La notoriété de Philippe Pinchemel est surtout liée à ses travaux sur l'histoire et l'épistémologie de la discipline, d'autant plus qu'il est un des rares de sa génération à s'intéresser à ces questions : il fonde et préside la Commission pour l’histoire de la pensée géographique au sein de l’Union géographique internationale (1968-1980) et fonde avec le médiéviste Michel Mollat du Jourdain un Centre d'histoire de la géographie (1967) qu'il dirige de 1975 à 1991.

Dans ses nombreux articles, il revendique l'héritage de Vidal de la Blache ; ainsi il s'intéresse à la géographie régionale (notamment aux travaux du géographe auvergnat Lucien Gachon) et rappelle souvent que « la géographie est la science des lieux et non celle des hommes ». Il cherche aussi à faire connaître les œuvres des anciens : Président de la Section de géographie du Comité des travaux historiques et scientifiques (C.T.H.S.) de 1986 à 1998, il fait rééditer ou traduire des livres de géographes d'autrefois parfois ignorés ou oubliés. Et, en même temps, il demeure très ouvert à la nouveauté. Il fait traduire plusieurs livres de géographes anglo-saxons contemporains pour les faire connaître au public français ; il est membre du comité de rédaction de la revue fondée par Roger Brunet en 1972, L’Espace géographique.
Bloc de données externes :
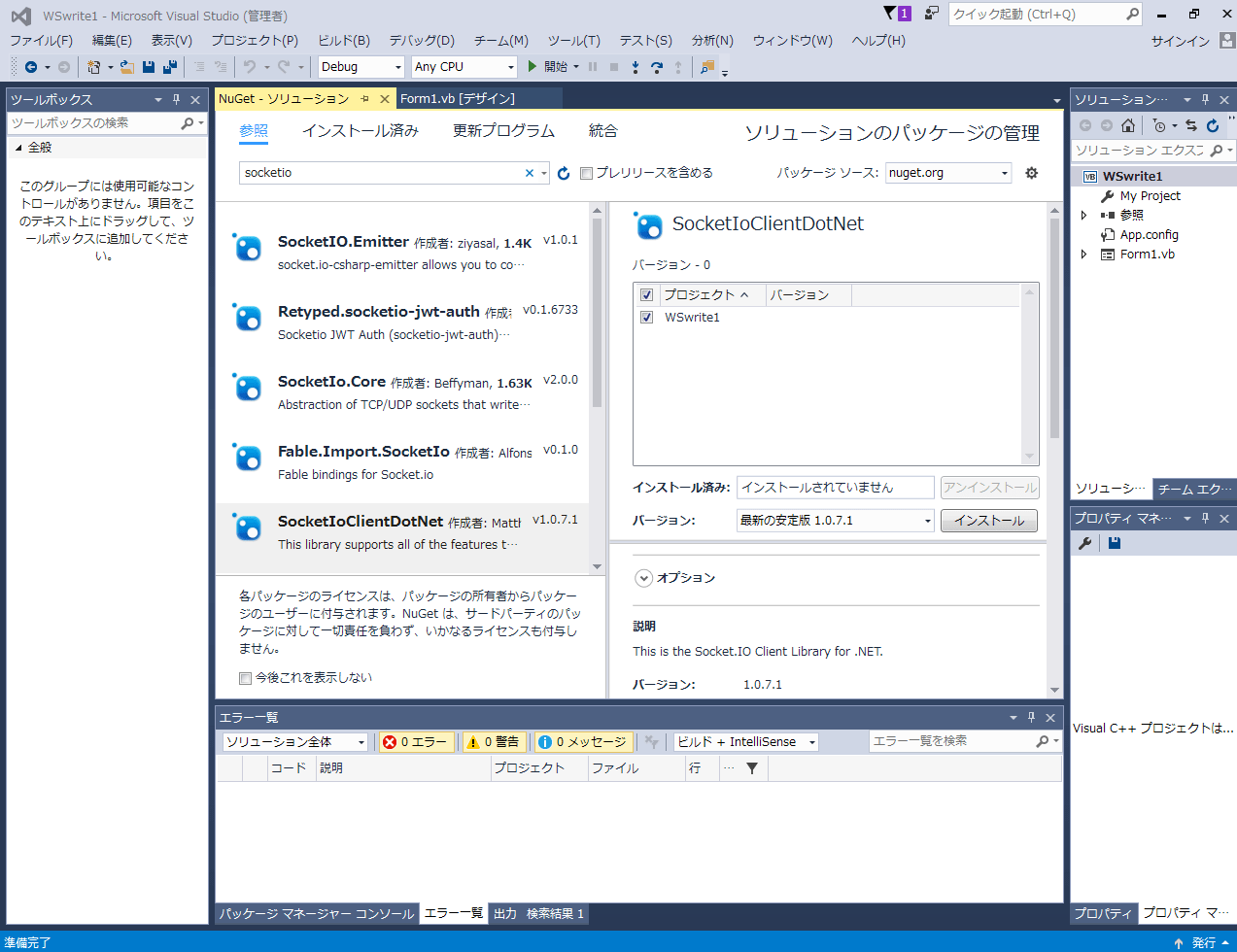Click the Save icon in the toolbar
This screenshot has height=952, width=1237.
(x=147, y=66)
L'aboutissement de son itinéraire intellectuel est le livre qu'il rédige avec son épouse, Geneviève, La Face de la terre : éléments de géographie (1988) ; sa notoriété actuelle est en partie liée à cet ouvrage. Déplorant l'éclatement de la discipline, il cherche à définir la géographie (en analysant ses fondements), ses objets (contribuant à définir les notions de lieu, de milieu et d’interface), ses méthodes et ses outils (notamment pour l’analyse spatiale). Il plaide pour une géographie recentrée autour de la notion de paysage. Cette géographie est une science humaine qui doit analyser l’écriture que les sociétés humaines laissent sur la surface de la Terre. Il finit par la définir ainsi (Géographies : pour une intelligence de la Terre, 2005) : « La géographie étudie l’interface terrestre, ses représentations, ses transformations par les sociétés humaines, ses différenciations et divisions en milieux, espaces, régions, territoires et paysages. »

Philippe Pinchemel s'intéresse enfin aux problèmes de l'enseignement secondaire (il est membre de plusieurs commissions de réflexion et de proposition sur les programmes au ministère de l'Éducation nationale) et supérieur : longtemps élu au Comité consultatif des Universités, il rédige aussi un livre Campus et urbanisme universitaire : étude comparative de quelques implantations universitaires en France et à l'étranger (1969).

Il reçoit le prix Vautrin-Lud en 2004.